* [QUESTIONS D'ÉTUDE]
1 > Selon le texte sur la déficience cognitive légère, à partir de quel âge une personne est-elle considérée comme âgée ?
2 > Traduisez en anglais cette phrase du texte sur la déficience cognitive légère : « Plusieurs critères doivent être pris en compte dans le diagnostic d'une MCI. »
3 > Recopiez à l'identique le passage du texte sur la déficience cognitive légère qui va de « Plusieurs critères doivent » jusqu'à « factures sans difficulté. ».

───── TEXTE FOURNI ─────

Publié le 23/02/2011 à 23:10
Pierre, 63 ans, oublie facilement l'endroit où il a déposé son portefeuille et ses clés et ne se souvient plus de ce qu'il devait acheter une fois arrivé au supermarché. Est-ce une première étape vers la maladie d'Alzheimer? Pas forcément...
Maladie à part entière ou stade précoce de la démence, la déficience cognitive légère (ou MCI comme « mild cognitive impairment ») a fait l'objet de nombreuses controverses. Le point avec le Dr Adrian Ivanoiu, neurologue et chef de service adjoint aux Cliniques Universitaires Saint Luc.
Plusieurs critères doivent être pris en compte dans le diagnostic d'une MCI. La personne âgée (au delà de 50 ans) doit se plaindre d'au moins un trouble cognitif (perte de mémoire, troubles du langage...). Plainte qui doit être confirmée par une personne de son entourage et objectivée par une mesure de sa performance mnésique (un test de mémoire). Second critère: la personne doit encore être suffisamment autonome pour que le diagnostic de démence puisse être écarté. Elle doit encore pouvoir se déplacer seule, aller faire ses courses, cuisiner ou encore payer ses factures sans difficulté.

───── ENTRÉES DU JEU ─────

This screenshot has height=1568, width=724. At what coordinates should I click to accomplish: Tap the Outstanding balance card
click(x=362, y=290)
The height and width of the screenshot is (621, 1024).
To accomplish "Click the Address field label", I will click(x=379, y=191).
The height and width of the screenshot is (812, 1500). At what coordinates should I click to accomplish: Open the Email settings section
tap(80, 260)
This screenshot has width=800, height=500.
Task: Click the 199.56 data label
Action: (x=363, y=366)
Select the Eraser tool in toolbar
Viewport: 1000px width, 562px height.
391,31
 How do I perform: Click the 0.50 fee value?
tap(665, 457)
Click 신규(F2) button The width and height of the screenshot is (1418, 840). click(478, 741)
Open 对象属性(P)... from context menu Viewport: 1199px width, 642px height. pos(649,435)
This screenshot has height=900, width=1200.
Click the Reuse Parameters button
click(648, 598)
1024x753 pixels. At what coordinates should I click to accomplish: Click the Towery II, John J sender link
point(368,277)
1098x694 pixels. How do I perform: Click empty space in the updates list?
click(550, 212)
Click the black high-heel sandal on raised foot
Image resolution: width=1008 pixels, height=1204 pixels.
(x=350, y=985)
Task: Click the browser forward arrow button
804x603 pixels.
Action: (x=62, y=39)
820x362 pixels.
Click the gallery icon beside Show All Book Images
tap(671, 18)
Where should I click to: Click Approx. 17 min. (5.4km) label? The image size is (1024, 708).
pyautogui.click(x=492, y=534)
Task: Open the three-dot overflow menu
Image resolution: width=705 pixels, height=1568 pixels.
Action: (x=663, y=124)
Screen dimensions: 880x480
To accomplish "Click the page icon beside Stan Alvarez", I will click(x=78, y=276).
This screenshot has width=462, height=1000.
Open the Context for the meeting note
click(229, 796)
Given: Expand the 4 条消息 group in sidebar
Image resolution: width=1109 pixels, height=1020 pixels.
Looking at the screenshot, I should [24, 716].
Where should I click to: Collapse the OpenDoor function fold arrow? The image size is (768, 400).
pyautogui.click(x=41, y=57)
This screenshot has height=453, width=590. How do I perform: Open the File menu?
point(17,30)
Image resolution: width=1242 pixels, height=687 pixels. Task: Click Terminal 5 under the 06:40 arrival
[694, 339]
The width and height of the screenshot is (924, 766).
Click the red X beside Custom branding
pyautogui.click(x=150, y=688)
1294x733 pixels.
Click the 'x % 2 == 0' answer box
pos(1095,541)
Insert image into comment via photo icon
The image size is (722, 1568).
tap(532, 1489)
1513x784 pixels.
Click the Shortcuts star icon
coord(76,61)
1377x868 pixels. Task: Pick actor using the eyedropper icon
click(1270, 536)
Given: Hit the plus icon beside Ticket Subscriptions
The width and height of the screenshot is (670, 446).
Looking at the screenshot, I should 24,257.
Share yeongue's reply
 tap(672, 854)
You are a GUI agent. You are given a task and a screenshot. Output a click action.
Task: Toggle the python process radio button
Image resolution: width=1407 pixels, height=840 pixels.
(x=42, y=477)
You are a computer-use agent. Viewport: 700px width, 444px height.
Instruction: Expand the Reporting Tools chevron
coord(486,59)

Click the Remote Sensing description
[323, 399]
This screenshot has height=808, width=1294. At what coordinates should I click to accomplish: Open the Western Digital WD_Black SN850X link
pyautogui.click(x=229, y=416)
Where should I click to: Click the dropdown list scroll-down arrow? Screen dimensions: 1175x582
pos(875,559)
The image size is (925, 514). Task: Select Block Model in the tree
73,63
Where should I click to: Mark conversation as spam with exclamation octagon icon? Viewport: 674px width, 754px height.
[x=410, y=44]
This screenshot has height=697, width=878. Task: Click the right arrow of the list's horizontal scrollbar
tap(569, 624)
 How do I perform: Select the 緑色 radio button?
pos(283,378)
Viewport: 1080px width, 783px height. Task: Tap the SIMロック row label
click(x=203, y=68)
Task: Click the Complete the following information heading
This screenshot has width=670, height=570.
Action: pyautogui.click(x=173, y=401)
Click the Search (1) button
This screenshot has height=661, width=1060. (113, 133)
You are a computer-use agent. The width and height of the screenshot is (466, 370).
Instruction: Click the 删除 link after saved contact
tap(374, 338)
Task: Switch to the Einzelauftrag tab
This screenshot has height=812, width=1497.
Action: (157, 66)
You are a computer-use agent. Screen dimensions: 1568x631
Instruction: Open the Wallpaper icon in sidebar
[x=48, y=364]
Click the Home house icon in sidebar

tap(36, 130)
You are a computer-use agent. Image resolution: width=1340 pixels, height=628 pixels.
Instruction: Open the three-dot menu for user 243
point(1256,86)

─────

* [SOLUTIONS DES EXERCICES]
1 > Au-delà de 50 ans.

2 > Several criteria must be taken into account in diagnosing MCI.

3 >
Plusieurs critères doivent être pris en compte dans le diagnostic d'une MCI. La personne âgée (au delà de 50 ans) doit se plaindre d'au moins un trouble cognitif (perte de mémoire, troubles du langage...). Plainte qui doit être confirmée par une personne de son entourage et objectivée par une mesure de sa performance mnésique (un test de mémoire). Second critère: la personne doit encore être suffisamment autonome pour que le diagnostic de démence puisse être écarté. Elle doit encore pouvoir se déplacer seule, aller faire ses courses, cuisiner ou encore payer ses factures sans difficulté.